When I went back over posts related to this decision, I discovered Kate and I discussed the possibility and then decided to move on April 30. That day we planted a small seed that began to germinate on May 1st.  That’s Beltane, the Celtic holiday that marks the opening of the growing season.

That means the idea of moving to Colorado took root that day and began to flourish over the growing season. We tilled the ground around it over the summer and into the fall, finally harvesting the fruit of a new home on the day marking the end of the growing season.

There is natural magic here. Yes, these dates are coincidences, but the congruity between our dreams and their realization in parallel with the Great Wheel’s turning demonstrates, profoundly I believe, the interdependent nature of our lives as human animals (see the TED talk below) and the life of plants and other animals. We reflect in our lives the patterns to be found in the world around us. I find this deeply comforting.

Thoughtfulness

Samain                                                                              Moving Moon

A little top of the right curve on the U humor from the Onion:

Elderly Woman Begins Freezing Meals Husband Can Eat While She’s Passed Away

the u-shaped graph

Samain                                                                                Moving Moon

Been thinking about the U shaped graph I’ve seen in recent articles about happiness. The graph follows feelings of happiness over a lifetime. During early childhood happiness is high according to the graph. Then somewhere around adolescence and continuing through  an individual’s working life happiness declines reaching a nadir in mid-career. After that the curve ticks up, implying of course that we’re happiest again when we die. Hmm. Probably not.

(graphic for an Economist article on this topic.)

My life experience so far seems to underwrite the broad concept. Specifically I’ve been wondering about that uptick in happiness (well-being, satisfaction)-I prefer the Greek,  eudaimonia, human-flourishing. Why does it happen?

Here are a few random ideas, not proven as far as I know.  We flourish when our life has recognizable limits. We’re always being told we can do anything we set our minds to, we can be anything we want to be.
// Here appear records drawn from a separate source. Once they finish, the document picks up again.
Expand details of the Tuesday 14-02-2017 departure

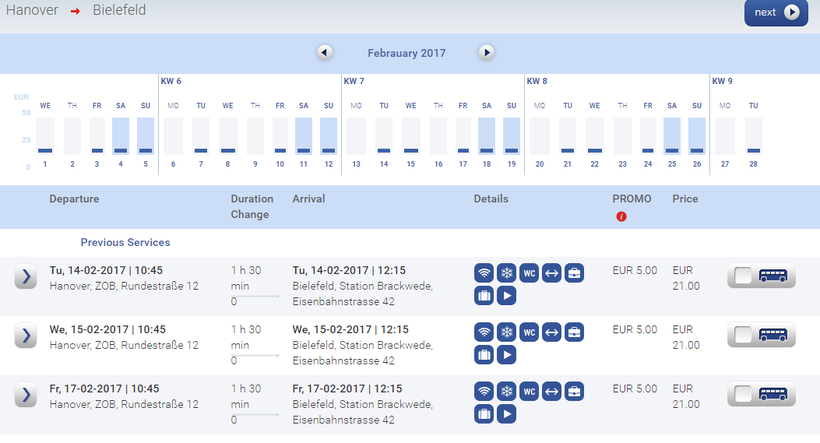coord(26,277)
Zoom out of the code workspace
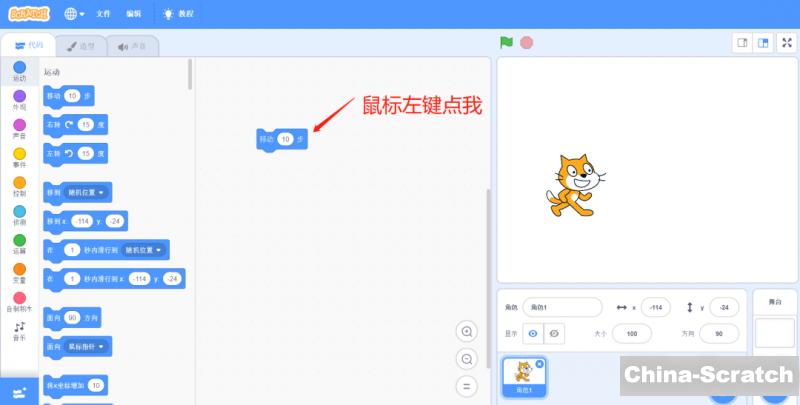Viewport: 800px width, 405px height. [466, 359]
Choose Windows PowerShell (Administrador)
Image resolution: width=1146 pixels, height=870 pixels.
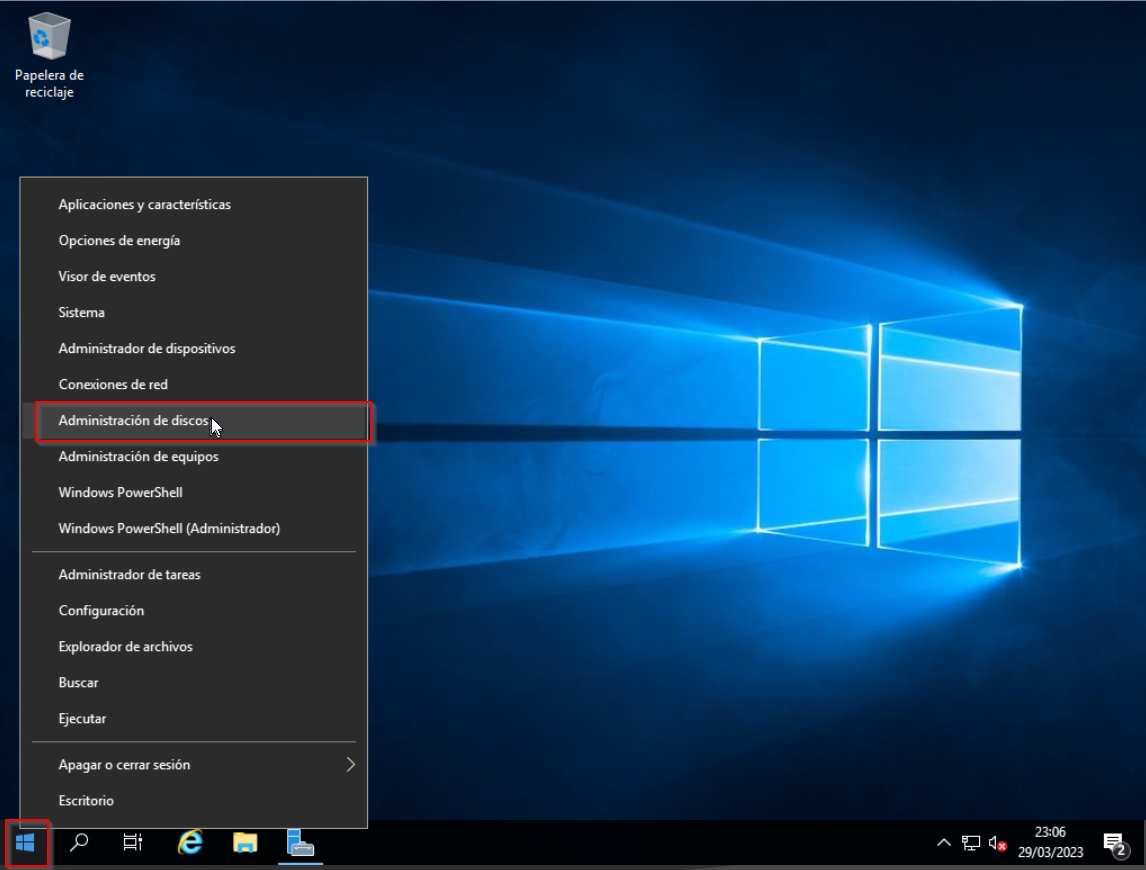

Maybe so, I don’t know.  I do know that the burden of  having to choose among competing futures can make the present seem fraught and burdened. One limit in the third phase is that of diminished prospects. We no longer have the career world and its vast horizons spread before us, nor do we have the energy, the ambition we had in that time of our life. Seems good to me. Narrowing down the future and its possibilities means a less fraught daily existence.

A second limit we encounter (most of us) in the third phase is financial. We know how much money we have and what we have to do to live within its possibilities and constraints. Again, I think, good. We’re not reaching, hoping for another raise, a windfall, a lucky break. No, we can settle into the life we can afford.

A third limit is length of life. We know now that life does not stretch on well beyond the horizon. Our friends and family have begun to get serious illnesses and die. Our own body has begun to signal its intention, too. Like the other two, narrowed prospects and financial constraints, at first this seems like a horror, an anathema to the American dream of excelsior. But I think good here, too. I want my obit to start out: Ate right, exercised, died anyway.

Acceptance of all three limits encourages us to focus on those matters dearest to us, most important in our lives. Does this mean that we have no hope for a productive life? No. It simply means that we’re likely much clearer about where to spend our energy and gifts. Does this mean we give up on managing our financial affairs? Again, no. It just means that they’re easier to manage and probably take up less energy. Does it mean we abandon caring for our health? Of course not. It means that we no longer do so with the illusion of eternal physical life as our reward for it.

Just random ideas. Not proven as far as I know.